▶ PAGE TEXT:
For all purchases, you will be charged at confirmation of purchase. In addition, for auto-renewing subscriptions, you will be charged within 24-hours prior to the end of the current period. The Services accept certain methods of payment which will be indicated at the time of purchase as forms of payment (each, an “Authorized Payment Method”), subject to certain restrictions, including, without limitation, territory restrictions, bank/payment card restrictions, spending limits, third party service provider restrictions or otherwise, which may prevent the processing of your order. If a transaction has been declined online due to payment card issues, please ensure all data is correct and resubmit. If the transaction is not accepted online, you will be unable to use that card for your transaction and should use another Authorized Payment Method. If a payment card company is being used for a transaction, 18TH&MAIN may obtain a preapproval from the applicable payment card company for an amount up to the amount of the order. All purchases are final once you click the “Submit” or similar button/link and billing to your payment card occurs at such time or shortly thereafter. If payment is not received by us from your credit, debit or charge card issuer or its agents or other payment service provider, you agree to promptly pay all amounts due upon demand by us. 18TH&MAIN reserves the right to change any and all prices for any Services and other Content at any time, for any reason.
Your subscription will continue indefinitely until terminated in accordance with this Agreement. After your initial subscription period, and again after any subsequent subscription period, your subscription will automatically commence on the first day following the end of such period (each a “Renewal Commencement Date”) and continue for an additional equivalent period, at 18TH&MAIN’ then-current price for such subscription. You agree that your User Account will be subject to this automatic renewal feature unless you cancel your subscription at least (a) one (1) day prior to the Renewal Commencement Date (or in the event that you receive a notice from 18TH&MAIN that your subscription will be automatically renewed, you will have thirty days from the date of the 18TH&MAIN notice), by logging into and going to the “Account Type” section within your “Account Settings” page, located on your profile (the “Me” tab). If you do not wish your User Account to renew automatically, or if you want to change or terminate your subscription, you will do so via your “Account Settings” page under “Account type.” From here you can access the app store through which you registered. Please contact 18TH&MAIN at support@18TH&MAIN.com with questions. If you cancel your subscription, you may use your subscription until the end of your then-current subscription term; your subscription will not be renewed after your then-current term expires. However, you will not be eligible for a prorated refund of any portion of the subscription fee paid for the then-current subscription period. By subscribing, you authorize 18TH&MAIN, including any payment processors, to charge you now, and again at the beginning of any subsequent subscription period. Upon renewal of your subscription, if 18TH&MAIN does not receive payment from you or from a payment processor, (i) you agree to pay all amounts due on your User Account upon demand, and/or (ii) you agree that 18TH&MAIN may either terminate or suspend your subscription and continue to attempt to charge you or a payment processor on your behalf until payment is received (upon receipt of payment, your User Account will be activated and for purposes of automatic renewal, your new subscription commitment period will begin as of the day payment was received).

▶ SHORT PROBLEM 1:
Using the payment terms, answer each question briefly:
(a) When is an auto-renewing subscription charged?
(b) Where can a user cancel a subscription?
(c) Is a prorated refund given after cancellation?
▶ SHORT PROBLEM 2: Turn the paragraph of the payment terms that begins "For all purchases, you will be charged" into a brief bulleted list that keeps its main facts.
The lines after this text come from a different source.

▶ DATASET CONTENT:

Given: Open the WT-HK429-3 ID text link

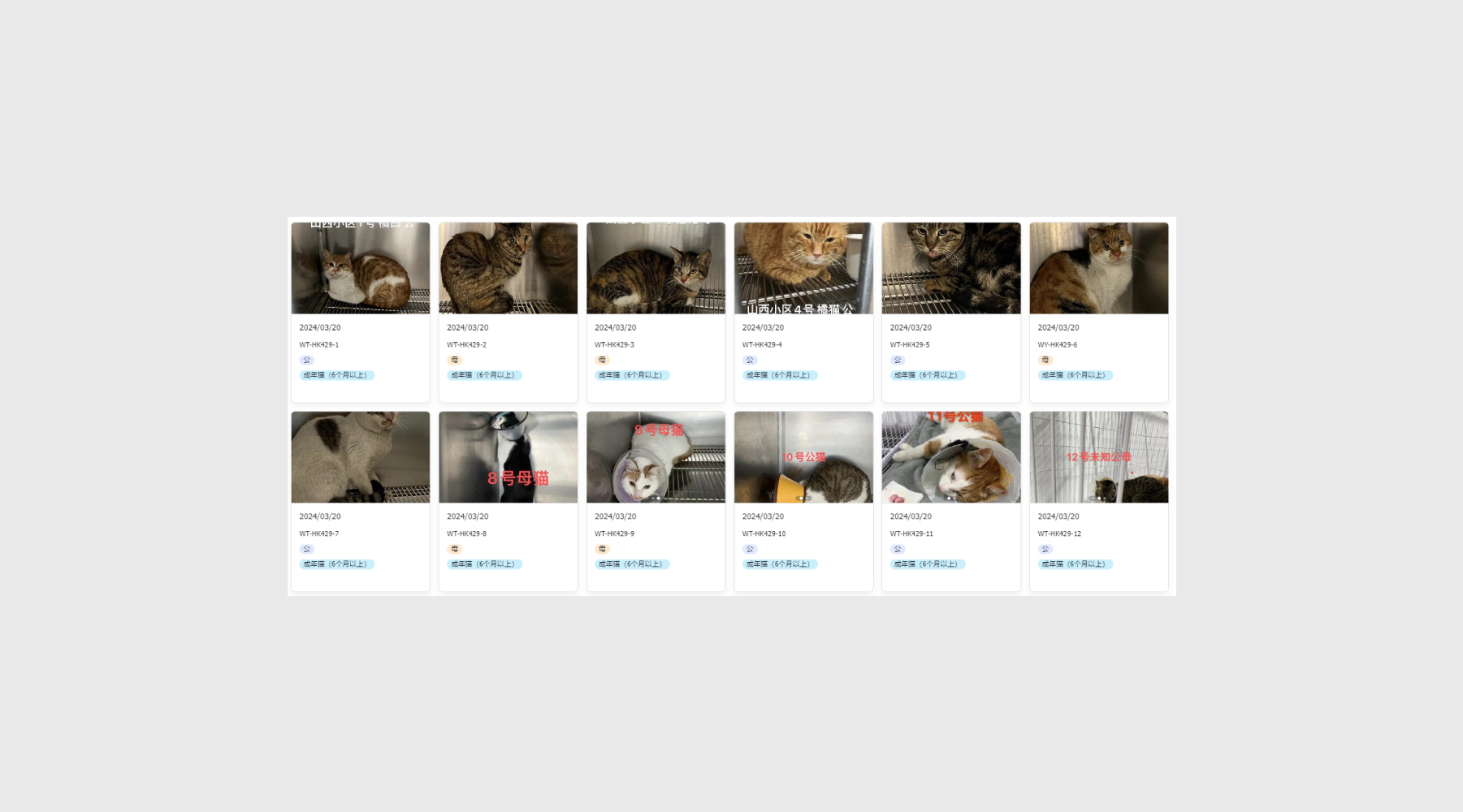Looking at the screenshot, I should 614,345.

▶ COMPLETE ANSWER 1:
(a) Within 24 hours before the end of the current period.
(b) In the "Account Type" section of the "Account Settings" page, on the profile (the "Me" tab).
(c) No. The user cannot get a prorated refund of the fee paid for the current subscription period.

▶ COMPLETE ANSWER 2:
- Purchases are charged at confirmation. Auto-renewing subscriptions are charged within 24 hours before the current period ends.
- Accepted payment methods ("Authorized Payment Methods") are shown at purchase. Restrictions such as territory, bank/card, spending limits, or third-party provider limits may prevent processing.
- If a card is declined online, check the data and resubmit. If it is still not accepted, use another Authorized Payment Method.
- 18TH&MAIN may get a preapproval from the card company for up to the order amount.
- Purchases are final once "Submit" or a similar button/link is clicked. Billing occurs then or shortly after.
- If the card issuer or payment provider does not pay, the user must promptly pay all amounts due on demand.
- 18TH&MAIN may change any prices at any time, for any reason.